A representatividade feminina em TI não é apenas uma pauta de recrutamento. Novo olhar analítico aponta que o problema é estrutural e começa ainda na infância, sendo reforçado pela cultura, educação básica e pela forma como setores universitários e corporativos lidam com o tema.
Dados apresentados no SWAR (STEM Women’s Annual Report) indicam que, no Brasil, embora as mulheres representem cerca de 60% das concluintes universitárias, apenas 17% estão em cursos de tecnologia e cerca de 33% em engenharia; em algumas especialidades esse índice fica abaixo de 10%.
A infância é o ponto crítico: estereótipos, brinquedos e mensagens de encorajamento moldam a percepção de meninas sobre suas capacidades. Ana Gaspar ressalta que “cientificamente não existe talento inato. O que existe é estímulo, oportunidade e treino”.
Iniciativas de STEM que partem de modelos competitivos tendem a engajar menos as meninas; a preferência é por aprendizado com propósito e impacto social, como destacou Ana Carolina Cardoso, presidente do chapter Brasil do STEM Women’s Congress.
Mesmo quando ingressam em cursos STEM, muitas jovens desistem: estudos apontam uma taxa de abandono de aproximadamente 25% no primeiro ano, motivada por falta de representatividade, ambientes hostis e ausência de modelos femininos.

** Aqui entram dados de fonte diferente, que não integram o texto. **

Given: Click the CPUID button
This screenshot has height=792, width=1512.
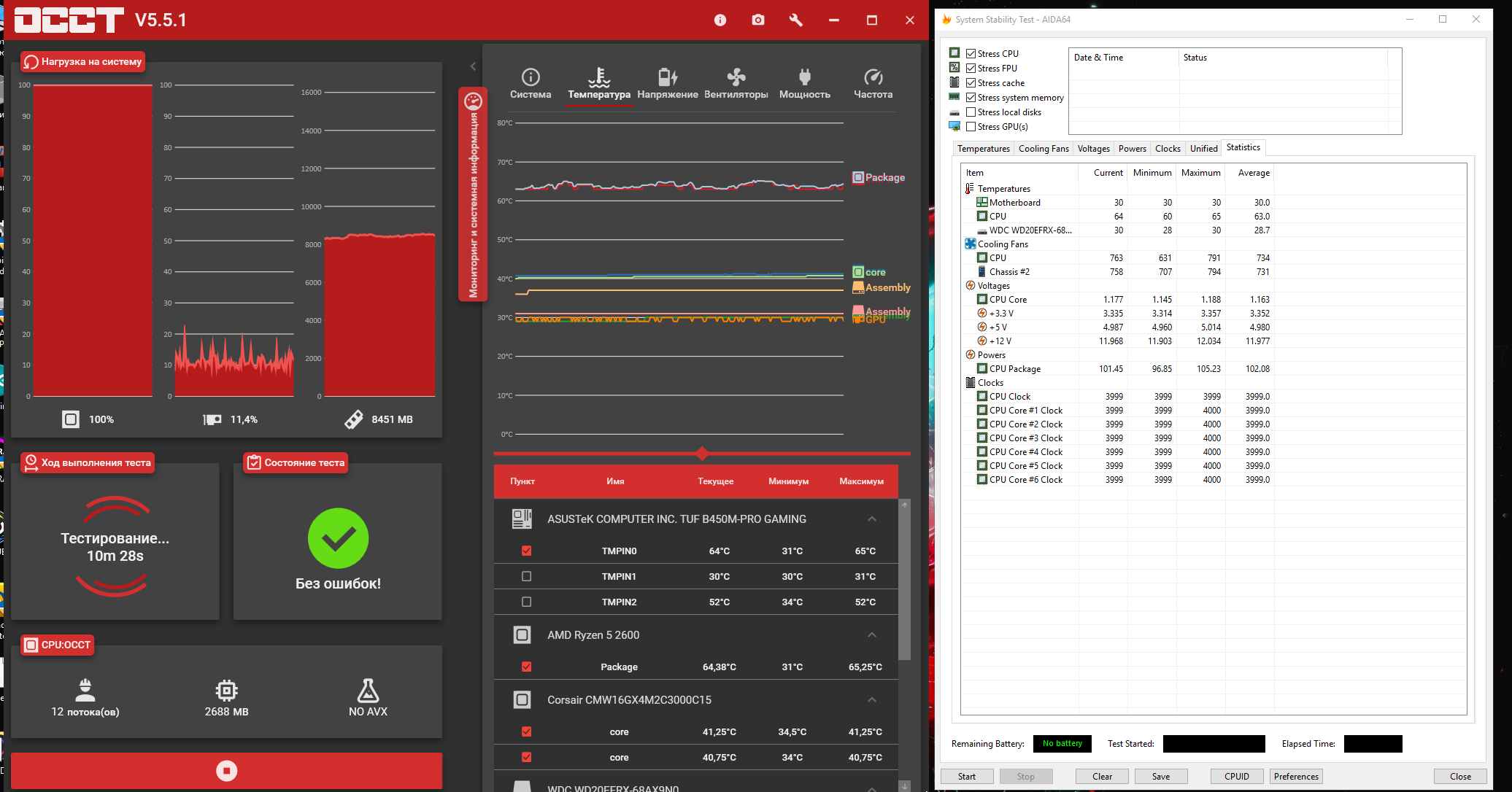Looking at the screenshot, I should coord(1236,776).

Entre as estratégias, a mentoria se destaca como ferramenta de transformação real, com relatos de resultados concretos – cerca de 30% das participantes de programas universitários conseguiram estágio após um ano de acompanhamento, segundo o episódio.
O papel dos homens como aliados e a necessidade de ambientes inclusivos também foram enfatizados, visto que a liderança precisa de patrocínio ativo, orientação e políticas de longo prazo para manter o pipeline de talentos.
Por fim, a intencionalidade aparece como o fator decisivo: sem compromisso explícito de investir no pipeline e revisar processos, avanços pontuais não mudarão o panorama. O Itshow conclui que o futuro da tecnologia depende de incluir, formar e reter talentos diversos.